Task details: Say how many lines in the data below contain the word "width", and give no other text.

Saved entries
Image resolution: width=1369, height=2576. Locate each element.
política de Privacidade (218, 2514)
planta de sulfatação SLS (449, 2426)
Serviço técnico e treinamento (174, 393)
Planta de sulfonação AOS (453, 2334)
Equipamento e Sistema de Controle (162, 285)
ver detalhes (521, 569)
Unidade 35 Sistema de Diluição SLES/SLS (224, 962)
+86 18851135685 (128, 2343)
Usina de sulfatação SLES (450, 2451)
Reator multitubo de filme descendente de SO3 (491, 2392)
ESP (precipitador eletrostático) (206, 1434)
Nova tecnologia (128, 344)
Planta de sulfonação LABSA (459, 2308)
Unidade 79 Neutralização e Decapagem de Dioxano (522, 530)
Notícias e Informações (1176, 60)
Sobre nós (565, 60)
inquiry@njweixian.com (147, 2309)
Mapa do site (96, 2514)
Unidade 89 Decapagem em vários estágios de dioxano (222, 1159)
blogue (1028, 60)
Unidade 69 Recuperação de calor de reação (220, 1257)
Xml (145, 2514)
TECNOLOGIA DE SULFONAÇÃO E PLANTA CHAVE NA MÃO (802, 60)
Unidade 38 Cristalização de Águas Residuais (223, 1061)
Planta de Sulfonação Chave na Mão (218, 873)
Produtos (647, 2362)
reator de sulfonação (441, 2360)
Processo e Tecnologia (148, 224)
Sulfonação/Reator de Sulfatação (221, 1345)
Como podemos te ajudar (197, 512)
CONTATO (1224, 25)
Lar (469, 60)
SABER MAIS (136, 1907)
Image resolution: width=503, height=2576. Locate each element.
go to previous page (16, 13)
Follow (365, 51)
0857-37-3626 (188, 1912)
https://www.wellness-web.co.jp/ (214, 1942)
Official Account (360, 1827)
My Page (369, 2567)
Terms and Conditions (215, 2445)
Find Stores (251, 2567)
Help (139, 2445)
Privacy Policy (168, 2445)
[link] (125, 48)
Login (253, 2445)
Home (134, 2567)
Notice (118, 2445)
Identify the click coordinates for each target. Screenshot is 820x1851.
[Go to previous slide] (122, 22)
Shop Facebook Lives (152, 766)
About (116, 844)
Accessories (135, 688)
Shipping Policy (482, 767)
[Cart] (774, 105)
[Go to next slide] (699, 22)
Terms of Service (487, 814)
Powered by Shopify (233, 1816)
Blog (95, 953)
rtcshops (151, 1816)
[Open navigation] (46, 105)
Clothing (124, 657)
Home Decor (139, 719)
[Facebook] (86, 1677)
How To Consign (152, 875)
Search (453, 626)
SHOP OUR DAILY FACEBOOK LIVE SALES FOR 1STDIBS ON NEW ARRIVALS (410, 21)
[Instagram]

Task solution: 2